Tórshavn Cathedral is a small and very picturesque church that is located in the capital and largest town of Tórshavn, of the autonomous country within the Kingdom of Denmark, the Faroe Islands. As it is located right next to the historic peninsula Tinganes, this white painted church was established in 1788, and it is considered to be the second oldest received church of the Faroe Islands that follows the Evangelical-Lutheran Christianity.
The attractive white building with clock tower, has been the seat of the bishop of the Faroese since 1990, and therefore it is known nowadays to be a cathedral. Throughout the history, the place where the Tórshavn Cathedral is standing today, has seen different and complicated historical structures, where in the Middle Ages there might have been only a “prayer house”, while in 1609 it was built a proper church known as “úti á Reyni”.
At that time, King Christian IV directed the Lord Lieutenant at Bergenshus to bring some timber wood to the people of the islands in order to construct their church and to have a place of worship, something that happened in 1788. Later in 1798, that church was demolished following the consecration of a new church, while the timber of the old structure was sold at an auction, and part of the furniture was transferred to the new one.
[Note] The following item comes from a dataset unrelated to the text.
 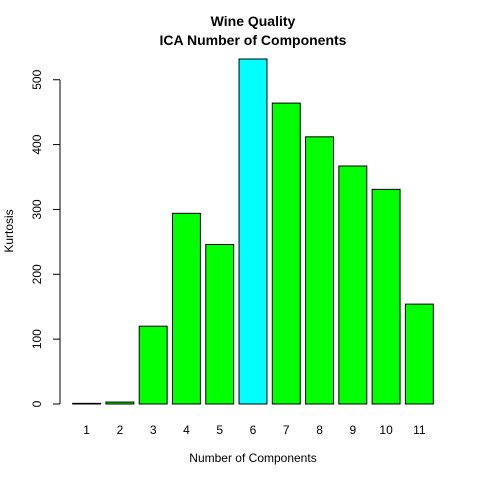 What do you see at coordinates (254, 21) in the screenshot?
I see `chart-title: Wine Quality` at bounding box center [254, 21].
Nowadays, even though the present church has a completely different appearance from the past structures, the rebuilding in 1865 seems in fact to have only marginally affected the structural parts of the 1788 church, and still today the nave itself contains 44 benches, while the gallery only 14.
The bell itself is a true historic piece, decorated with palmettes and bears the inscription: “Danscke Ostindische Compagnies Scheb Nordische Löwe”, or as the translation would be “The Danish East India Company’s ship “Nordische Löwe”, and it definitely originates from the ship “Norske Löve”, which went down in Lambavík on New Year’s Eve, 1707.
Even though it is not well known worldwide, it is considered to be one of the greatest historic monuments of the island nation which is definitely worth seeing in person.